Lei Yin, MD, PhD
Associate Professor of Molecular and Integrative Physiology, University of Michigan

“The non-canonical ChREBPalpha activity in diet-induced MASLD/MASH”

Abstract

As a central feature of metabolic dysfunction-associated steatohepatitis (MASH), liver fibrosis is the result of excessive accumulation of extracellular matrix (ECM). During the progression of MASH, HSCs become persistently activated in response to chronic metabolic and inflammatory stresses, constituting the main source of ECM-producing myofibroblasts.

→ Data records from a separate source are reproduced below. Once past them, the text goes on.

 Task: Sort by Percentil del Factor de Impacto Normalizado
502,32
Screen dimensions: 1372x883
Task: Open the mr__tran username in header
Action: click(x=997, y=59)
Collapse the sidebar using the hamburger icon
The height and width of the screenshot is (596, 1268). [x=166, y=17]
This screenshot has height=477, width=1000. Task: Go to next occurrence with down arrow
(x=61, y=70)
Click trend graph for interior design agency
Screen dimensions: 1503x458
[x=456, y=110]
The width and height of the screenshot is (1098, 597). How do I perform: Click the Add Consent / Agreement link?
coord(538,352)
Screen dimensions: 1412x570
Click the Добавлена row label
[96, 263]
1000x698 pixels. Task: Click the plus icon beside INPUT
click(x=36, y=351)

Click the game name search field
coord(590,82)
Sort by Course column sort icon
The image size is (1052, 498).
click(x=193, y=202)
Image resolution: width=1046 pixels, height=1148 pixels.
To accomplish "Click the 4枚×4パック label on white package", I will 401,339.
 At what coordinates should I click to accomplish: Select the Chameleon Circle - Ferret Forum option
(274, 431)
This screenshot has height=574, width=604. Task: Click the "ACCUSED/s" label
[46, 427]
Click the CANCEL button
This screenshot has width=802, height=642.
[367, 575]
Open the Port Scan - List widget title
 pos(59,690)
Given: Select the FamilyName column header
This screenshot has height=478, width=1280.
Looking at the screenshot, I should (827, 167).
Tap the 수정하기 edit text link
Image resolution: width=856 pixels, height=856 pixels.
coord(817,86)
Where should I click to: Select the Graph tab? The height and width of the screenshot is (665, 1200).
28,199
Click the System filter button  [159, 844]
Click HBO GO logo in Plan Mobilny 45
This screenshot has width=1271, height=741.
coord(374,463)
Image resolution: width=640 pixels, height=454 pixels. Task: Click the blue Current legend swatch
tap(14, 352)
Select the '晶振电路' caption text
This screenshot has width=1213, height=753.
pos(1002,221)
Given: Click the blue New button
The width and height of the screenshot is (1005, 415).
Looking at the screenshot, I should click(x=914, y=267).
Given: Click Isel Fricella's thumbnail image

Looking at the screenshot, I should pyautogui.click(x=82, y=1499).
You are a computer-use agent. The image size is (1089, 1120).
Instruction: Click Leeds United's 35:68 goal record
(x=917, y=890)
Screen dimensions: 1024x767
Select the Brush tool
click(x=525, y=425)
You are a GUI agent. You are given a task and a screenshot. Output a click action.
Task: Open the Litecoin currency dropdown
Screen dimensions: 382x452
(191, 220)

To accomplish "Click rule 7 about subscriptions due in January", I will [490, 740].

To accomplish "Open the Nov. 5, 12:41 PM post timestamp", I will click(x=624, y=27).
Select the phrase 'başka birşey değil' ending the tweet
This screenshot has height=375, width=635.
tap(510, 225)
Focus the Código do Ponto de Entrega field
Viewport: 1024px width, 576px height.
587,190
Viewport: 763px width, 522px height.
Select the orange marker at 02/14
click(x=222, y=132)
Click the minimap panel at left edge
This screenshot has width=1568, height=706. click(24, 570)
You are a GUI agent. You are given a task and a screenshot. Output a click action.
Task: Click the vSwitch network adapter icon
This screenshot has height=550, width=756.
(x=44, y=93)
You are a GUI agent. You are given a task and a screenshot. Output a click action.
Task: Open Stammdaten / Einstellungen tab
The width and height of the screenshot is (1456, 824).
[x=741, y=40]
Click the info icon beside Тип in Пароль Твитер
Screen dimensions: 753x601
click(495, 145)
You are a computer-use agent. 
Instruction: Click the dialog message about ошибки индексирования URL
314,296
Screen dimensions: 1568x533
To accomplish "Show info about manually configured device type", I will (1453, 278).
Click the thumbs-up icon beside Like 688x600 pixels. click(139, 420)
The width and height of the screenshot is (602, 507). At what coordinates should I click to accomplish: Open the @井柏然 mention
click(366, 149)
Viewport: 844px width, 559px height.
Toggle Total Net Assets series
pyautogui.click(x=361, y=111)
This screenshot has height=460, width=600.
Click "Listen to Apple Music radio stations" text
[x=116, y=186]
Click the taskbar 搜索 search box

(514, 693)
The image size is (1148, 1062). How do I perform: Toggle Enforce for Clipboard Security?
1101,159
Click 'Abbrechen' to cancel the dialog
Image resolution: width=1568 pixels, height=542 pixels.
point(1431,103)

Recent work has highlighted hepatocytes as either pro- or anti-fibrogenic regulators of liver microenvironment, which determine the activation status of HSCs. Yet, the molecules that communicate between hepatocyte and HSCs has not been well studied. ChREBP is a lipogenic transcription factor in response to glucose and fructose influx. Our recent work demonstrated a protective role of hepatocyte ChREBP⍺ against diet-induced liver steatosis, inflammation and fibrosis in part via maintaining fatty acid oxidation. Moreover, we discovered that hepatocyte ChREBP⍺ possesses a previously unrecognized action in monitoring the intrahepatic microenvironment and curbs the overaction of HSCs and the development of liver fibrosis. Our findings underscore the potential of hepatocyte ChREBP⍺ as a drug target for liver fibrosis in response to chronic liver injury.